Q-learning using a neural network

Now, we want to test the Q-learning algorithm using a smaller checkerboard environment and a neural network (with Keras). The main difference from the previous examples is that now, the state is represented by a screenshot of the current configuration; hence, the model has to learn how to associate a value with each input image and action. This isn't actual deep Q-learning (which is based on Deep Convolutional Networks, and requires more complex environments that we cannot discuss in this book), but it shows how such a model can learn an optimal policy with the same input provided to a human being. In order to reduce the training time, we are considering a square checkerboard environment, with four negative absorbing states and a positive final one:

import numpy as np

width = 5
height = 5
nb_actions = 4

y_final = width - 1
x_final = height - 1

y_wells = [0, 1, 3, 4]
x_wells = [3, 1, 2, 0] 

standard_reward = -0.1
tunnel_rewards = np.ones(shape=(height, width)) * standard_reward

for x_well, y_well in zip(x_wells, y_wells):
    tunnel_rewards[x_well, y_well] = -5.0

tunnel_rewards[x_final, y_final] = 5.0

A graphical representation of the rewards is shown in the following figure:

Rewards in the smaller checkerboard environment

As we want to provide the network with a graphical input, we need to define a function to create a matrix representing the tunnel:

import numpy as np

def reset_tunnel():
    tunnel = np.zeros(shape=(height, width), dtype=np.float32)

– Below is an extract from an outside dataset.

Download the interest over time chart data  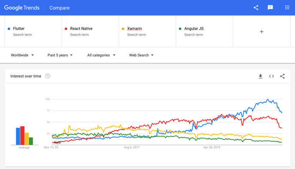[260, 76]
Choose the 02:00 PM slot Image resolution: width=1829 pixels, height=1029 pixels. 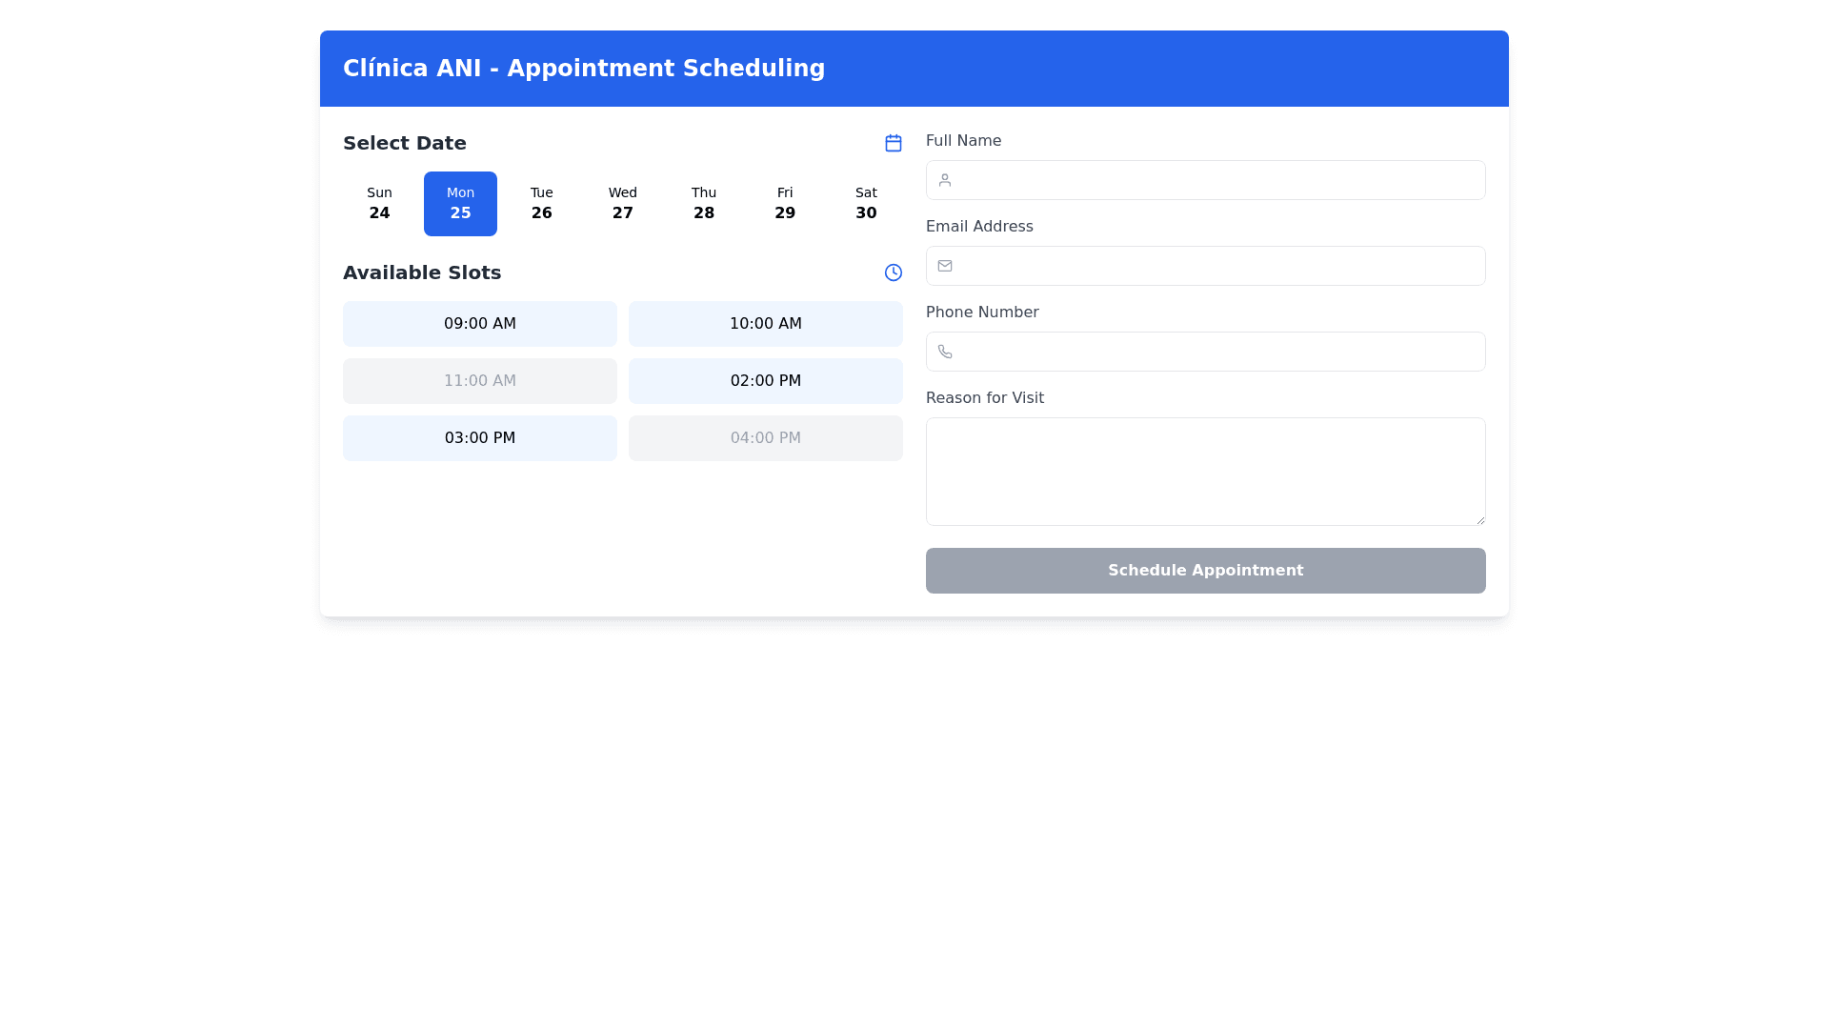[765, 381]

    for x_well, y_well in zip(x_wells, y_wells):
        tunnel[x_well, y_well] = -1.0

    tunnel[x_final, y_final] = 0.5
    
    return tunnel

The reset_tunnel() function sets all values equal to 0, except for (which is marked with -1) and the final state (defined by 0.5). The position of the agent (defined with the value 1) is directly managed by the training function. At this point, we can create and compile our neural network. As the problem is not very complex, we are employing an MLP:

from keras.models import Sequential
from keras.layers import Dense, Activation

model = Sequential()

model.add(Dense(8, input_dim=width * height))
model.add(Activation('tanh'))
          
model.add(Dense(4))
model.add(Activation('tanh'))

model.add(Dense(nb_actions))
model.add(Activation('linear'))

model.compile(optimizer='rmsprop',
              loss='mse')

The input is a flattened array, while the output is the Q function (all of the values corresponding to each action). The network is trained using RMSprop and a mean squared error loss function (our goal is to reduce the MSE between the actual value and the prediction). In order to train and query the network, it's helpful to create two dedicated functions:

import numpy as np

def train(state, q_value):
    model.train_on_batch(np.expand_dims(state.flatten(), axis=0), np.expand_dims(q_value, axis=0))

def get_Q_value(state):
    return model.predict(np.expand_dims(state.flatten(), axis=0))[0]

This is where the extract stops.